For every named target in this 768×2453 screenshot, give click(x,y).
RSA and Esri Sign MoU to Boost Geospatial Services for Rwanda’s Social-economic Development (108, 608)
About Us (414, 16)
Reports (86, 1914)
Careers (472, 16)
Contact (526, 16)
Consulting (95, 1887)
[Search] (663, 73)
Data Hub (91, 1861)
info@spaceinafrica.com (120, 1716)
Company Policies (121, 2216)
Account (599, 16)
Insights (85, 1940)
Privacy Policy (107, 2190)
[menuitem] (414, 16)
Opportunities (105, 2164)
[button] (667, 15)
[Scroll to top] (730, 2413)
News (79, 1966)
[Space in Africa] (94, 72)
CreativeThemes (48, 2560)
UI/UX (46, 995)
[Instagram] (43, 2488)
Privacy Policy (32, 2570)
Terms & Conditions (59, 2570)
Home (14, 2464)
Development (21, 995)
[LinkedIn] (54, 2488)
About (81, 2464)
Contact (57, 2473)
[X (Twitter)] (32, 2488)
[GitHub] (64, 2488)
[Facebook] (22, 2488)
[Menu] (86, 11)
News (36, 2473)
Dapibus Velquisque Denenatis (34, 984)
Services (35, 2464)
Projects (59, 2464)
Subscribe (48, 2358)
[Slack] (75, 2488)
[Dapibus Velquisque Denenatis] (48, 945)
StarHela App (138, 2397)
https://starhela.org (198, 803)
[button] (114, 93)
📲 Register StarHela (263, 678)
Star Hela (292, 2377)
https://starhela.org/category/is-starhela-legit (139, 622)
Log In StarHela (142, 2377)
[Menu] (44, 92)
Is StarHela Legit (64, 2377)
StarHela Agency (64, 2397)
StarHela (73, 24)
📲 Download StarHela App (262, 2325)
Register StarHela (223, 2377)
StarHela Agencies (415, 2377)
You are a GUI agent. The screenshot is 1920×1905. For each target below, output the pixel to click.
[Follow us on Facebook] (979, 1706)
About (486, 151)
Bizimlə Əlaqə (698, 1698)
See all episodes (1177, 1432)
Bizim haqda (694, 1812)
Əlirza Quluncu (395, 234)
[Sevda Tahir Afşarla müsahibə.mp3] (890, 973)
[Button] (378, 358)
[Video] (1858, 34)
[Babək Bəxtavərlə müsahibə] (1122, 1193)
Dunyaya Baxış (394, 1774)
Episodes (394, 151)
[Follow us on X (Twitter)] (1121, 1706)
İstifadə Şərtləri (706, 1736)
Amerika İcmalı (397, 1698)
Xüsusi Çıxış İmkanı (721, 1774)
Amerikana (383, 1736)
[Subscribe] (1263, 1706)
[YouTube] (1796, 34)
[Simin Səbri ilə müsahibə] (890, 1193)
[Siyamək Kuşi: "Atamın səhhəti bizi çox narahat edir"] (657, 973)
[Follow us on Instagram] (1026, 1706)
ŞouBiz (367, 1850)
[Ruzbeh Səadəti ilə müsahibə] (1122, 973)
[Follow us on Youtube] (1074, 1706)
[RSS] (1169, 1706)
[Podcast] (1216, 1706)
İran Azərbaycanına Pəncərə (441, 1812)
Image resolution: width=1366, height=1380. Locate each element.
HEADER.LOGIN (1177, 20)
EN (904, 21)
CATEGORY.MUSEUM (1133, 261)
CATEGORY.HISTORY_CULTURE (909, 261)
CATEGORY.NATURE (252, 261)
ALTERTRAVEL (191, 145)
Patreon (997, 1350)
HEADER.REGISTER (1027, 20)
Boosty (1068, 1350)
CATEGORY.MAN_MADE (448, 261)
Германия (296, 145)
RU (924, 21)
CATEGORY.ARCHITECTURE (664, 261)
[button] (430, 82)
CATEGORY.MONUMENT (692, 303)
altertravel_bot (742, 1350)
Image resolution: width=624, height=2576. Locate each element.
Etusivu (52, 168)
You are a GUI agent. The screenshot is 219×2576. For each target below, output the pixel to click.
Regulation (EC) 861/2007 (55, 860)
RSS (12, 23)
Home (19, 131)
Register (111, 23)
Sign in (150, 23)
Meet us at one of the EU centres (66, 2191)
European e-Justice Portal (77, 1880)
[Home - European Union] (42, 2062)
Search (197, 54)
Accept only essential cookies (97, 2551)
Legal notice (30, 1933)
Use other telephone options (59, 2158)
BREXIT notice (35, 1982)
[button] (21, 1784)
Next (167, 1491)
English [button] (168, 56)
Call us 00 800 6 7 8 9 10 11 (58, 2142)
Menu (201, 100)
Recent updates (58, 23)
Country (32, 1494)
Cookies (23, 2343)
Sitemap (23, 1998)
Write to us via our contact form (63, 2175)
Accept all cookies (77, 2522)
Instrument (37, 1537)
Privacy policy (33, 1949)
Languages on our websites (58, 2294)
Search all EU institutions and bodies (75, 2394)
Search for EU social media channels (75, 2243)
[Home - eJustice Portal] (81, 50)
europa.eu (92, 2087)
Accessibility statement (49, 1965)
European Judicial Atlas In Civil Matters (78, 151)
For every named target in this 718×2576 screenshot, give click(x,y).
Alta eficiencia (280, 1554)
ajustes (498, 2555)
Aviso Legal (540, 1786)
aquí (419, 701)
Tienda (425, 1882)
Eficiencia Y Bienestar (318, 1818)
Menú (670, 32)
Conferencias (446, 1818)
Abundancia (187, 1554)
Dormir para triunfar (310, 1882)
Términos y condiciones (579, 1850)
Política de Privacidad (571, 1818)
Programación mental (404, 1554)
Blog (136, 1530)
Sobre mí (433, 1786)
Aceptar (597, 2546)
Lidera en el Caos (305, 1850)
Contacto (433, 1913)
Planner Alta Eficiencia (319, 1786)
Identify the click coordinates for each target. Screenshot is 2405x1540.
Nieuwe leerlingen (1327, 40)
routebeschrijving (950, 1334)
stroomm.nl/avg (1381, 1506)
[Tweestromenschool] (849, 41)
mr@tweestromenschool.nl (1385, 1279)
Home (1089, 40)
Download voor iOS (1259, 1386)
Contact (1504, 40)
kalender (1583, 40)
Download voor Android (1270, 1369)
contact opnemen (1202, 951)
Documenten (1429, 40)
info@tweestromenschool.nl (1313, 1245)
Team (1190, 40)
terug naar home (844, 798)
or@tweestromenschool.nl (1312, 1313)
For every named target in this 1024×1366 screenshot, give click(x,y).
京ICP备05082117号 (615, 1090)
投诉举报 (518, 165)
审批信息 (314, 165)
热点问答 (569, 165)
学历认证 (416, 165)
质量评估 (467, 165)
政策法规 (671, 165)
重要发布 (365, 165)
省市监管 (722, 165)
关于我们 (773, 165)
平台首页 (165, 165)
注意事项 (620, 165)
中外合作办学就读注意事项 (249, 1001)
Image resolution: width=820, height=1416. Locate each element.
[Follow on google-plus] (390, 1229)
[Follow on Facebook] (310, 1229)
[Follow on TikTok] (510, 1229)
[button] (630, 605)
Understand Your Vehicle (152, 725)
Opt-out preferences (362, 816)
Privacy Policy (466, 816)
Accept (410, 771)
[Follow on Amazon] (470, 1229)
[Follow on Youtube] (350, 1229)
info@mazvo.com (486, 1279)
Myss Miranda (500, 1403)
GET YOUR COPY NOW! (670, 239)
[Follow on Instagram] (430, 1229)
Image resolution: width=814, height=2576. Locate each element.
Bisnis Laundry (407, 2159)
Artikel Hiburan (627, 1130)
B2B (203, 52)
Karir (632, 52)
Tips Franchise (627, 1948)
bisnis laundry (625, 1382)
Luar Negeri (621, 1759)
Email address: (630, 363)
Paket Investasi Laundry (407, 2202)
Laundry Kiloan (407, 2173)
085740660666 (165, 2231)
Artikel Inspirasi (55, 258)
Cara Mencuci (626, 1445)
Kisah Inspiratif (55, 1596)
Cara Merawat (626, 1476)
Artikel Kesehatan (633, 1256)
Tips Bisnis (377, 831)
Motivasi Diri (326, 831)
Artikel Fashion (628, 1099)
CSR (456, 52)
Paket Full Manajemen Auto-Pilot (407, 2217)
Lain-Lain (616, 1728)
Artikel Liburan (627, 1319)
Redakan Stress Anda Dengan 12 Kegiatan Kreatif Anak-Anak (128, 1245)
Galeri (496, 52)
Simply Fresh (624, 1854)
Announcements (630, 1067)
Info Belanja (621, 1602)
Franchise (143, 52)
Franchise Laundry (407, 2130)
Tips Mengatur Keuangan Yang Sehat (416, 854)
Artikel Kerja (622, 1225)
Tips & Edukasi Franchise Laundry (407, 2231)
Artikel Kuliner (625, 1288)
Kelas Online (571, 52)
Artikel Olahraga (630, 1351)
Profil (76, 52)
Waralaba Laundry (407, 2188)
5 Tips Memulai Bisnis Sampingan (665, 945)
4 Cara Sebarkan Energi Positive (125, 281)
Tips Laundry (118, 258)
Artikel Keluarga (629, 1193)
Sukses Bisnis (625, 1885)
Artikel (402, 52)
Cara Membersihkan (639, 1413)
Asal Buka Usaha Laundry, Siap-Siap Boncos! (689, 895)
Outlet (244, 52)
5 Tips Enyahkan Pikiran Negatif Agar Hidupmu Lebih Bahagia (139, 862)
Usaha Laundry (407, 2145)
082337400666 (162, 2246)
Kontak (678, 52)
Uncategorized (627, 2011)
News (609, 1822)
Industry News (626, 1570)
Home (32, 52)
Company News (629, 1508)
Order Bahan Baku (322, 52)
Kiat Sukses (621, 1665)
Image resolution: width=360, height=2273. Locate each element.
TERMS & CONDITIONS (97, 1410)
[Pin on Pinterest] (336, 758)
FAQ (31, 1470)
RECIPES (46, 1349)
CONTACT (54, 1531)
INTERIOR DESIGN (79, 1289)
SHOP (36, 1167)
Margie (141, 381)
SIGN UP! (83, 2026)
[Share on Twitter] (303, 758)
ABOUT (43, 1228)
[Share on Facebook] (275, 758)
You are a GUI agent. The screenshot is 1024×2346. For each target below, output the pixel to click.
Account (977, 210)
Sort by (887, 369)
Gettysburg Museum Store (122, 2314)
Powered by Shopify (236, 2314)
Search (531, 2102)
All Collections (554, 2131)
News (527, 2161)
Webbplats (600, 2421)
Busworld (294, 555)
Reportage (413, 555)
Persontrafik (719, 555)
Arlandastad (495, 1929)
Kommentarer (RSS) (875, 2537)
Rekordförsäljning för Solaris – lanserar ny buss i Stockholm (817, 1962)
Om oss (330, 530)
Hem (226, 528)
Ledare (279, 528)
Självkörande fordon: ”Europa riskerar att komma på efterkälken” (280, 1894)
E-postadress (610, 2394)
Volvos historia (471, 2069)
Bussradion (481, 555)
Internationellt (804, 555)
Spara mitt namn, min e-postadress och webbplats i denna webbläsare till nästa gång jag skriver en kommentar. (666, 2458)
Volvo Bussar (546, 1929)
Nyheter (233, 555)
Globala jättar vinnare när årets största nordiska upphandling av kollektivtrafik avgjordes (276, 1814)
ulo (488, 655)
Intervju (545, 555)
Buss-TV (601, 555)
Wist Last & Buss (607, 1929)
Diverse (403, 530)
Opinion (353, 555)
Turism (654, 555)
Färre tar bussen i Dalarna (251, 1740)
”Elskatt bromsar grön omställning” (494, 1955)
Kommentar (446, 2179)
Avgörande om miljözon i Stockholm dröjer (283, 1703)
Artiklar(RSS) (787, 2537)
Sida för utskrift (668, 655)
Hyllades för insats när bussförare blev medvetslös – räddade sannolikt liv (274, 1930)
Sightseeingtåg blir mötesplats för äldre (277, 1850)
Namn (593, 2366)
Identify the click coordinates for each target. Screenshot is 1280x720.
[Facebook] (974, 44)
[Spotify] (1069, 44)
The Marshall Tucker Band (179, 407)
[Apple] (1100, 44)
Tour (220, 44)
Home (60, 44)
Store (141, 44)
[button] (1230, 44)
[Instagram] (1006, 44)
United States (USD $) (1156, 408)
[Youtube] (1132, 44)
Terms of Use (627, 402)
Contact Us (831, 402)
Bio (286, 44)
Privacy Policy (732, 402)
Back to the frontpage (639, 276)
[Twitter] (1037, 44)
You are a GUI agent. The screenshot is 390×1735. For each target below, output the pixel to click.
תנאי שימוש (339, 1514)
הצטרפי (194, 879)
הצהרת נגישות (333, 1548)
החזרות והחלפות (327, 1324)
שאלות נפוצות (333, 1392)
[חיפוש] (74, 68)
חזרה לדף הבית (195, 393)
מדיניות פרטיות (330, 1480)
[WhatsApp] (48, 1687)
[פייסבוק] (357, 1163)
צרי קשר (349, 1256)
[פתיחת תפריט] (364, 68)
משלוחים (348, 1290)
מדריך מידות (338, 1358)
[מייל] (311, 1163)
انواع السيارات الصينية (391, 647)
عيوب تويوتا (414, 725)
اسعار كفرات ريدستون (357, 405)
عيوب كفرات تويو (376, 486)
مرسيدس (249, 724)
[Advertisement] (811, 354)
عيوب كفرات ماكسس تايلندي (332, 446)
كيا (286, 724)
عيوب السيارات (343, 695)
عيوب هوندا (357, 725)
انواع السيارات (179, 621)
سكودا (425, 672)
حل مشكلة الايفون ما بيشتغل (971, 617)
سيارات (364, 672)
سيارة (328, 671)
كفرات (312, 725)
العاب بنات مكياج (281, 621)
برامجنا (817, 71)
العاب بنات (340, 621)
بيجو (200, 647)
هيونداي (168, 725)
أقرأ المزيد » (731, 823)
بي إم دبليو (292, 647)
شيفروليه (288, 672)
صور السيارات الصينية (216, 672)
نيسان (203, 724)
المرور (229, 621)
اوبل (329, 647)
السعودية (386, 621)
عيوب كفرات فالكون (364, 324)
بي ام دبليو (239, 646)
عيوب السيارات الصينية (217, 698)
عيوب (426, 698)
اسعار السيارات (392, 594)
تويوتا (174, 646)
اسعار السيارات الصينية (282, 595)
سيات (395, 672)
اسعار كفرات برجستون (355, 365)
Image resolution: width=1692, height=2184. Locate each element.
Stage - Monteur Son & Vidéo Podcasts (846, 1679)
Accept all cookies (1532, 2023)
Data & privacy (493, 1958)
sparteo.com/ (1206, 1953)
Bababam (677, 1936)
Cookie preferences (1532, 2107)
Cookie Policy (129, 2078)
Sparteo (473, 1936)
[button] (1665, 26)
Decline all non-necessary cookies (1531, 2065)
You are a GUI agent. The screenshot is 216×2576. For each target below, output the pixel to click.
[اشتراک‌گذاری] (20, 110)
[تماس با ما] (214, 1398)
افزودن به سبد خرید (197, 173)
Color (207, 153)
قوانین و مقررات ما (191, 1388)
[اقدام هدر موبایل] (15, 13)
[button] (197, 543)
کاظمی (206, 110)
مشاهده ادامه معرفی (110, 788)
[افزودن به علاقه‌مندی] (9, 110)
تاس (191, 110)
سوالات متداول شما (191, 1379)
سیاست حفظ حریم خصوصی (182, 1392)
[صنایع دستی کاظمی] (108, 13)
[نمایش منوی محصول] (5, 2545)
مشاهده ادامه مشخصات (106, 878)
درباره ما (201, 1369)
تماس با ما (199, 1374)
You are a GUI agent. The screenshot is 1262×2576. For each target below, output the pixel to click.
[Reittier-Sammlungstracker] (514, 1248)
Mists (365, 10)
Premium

------------------------------------------------

### What to do
All that is needed is the exact run of lines above from the line containing "info@tweestromenschool.nl (1313, 1245)" through the line containing "Cara Mencuci (626, 1445)", both of them included.

### Expected answer
info@tweestromenschool.nl (1313, 1245)
Team (1190, 40)
terug naar home (844, 798)
or@tweestromenschool.nl (1312, 1313)
For every named target in this 1024×1366 screenshot, give click(x,y).
京ICP备05082117号 (615, 1090)
投诉举报 (518, 165)
审批信息 (314, 165)
热点问答 (569, 165)
学历认证 (416, 165)
质量评估 (467, 165)
政策法规 (671, 165)
重要发布 (365, 165)
省市监管 (722, 165)
关于我们 (773, 165)
平台首页 (165, 165)
注意事项 (620, 165)
中外合作办学就读注意事项 (249, 1001)
Image resolution: width=820, height=1416. Locate each element.
[Follow on google-plus] (390, 1229)
[Follow on Facebook] (310, 1229)
[Follow on TikTok] (510, 1229)
[button] (630, 605)
Understand Your Vehicle (152, 725)
Opt-out preferences (362, 816)
Privacy Policy (466, 816)
Accept (410, 771)
[Follow on Amazon] (470, 1229)
[Follow on Youtube] (350, 1229)
info@mazvo.com (486, 1279)
Myss Miranda (500, 1403)
GET YOUR COPY NOW! (670, 239)
[Follow on Instagram] (430, 1229)
Image resolution: width=814, height=2576. Locate each element.
Bisnis Laundry (407, 2159)
Artikel Hiburan (627, 1130)
B2B (203, 52)
Karir (632, 52)
Tips Franchise (627, 1948)
bisnis laundry (625, 1382)
Luar Negeri (621, 1759)
Email address: (630, 363)
Paket Investasi Laundry (407, 2202)
Laundry Kiloan (407, 2173)
085740660666 (165, 2231)
Artikel Inspirasi (55, 258)
Cara Mencuci (626, 1445)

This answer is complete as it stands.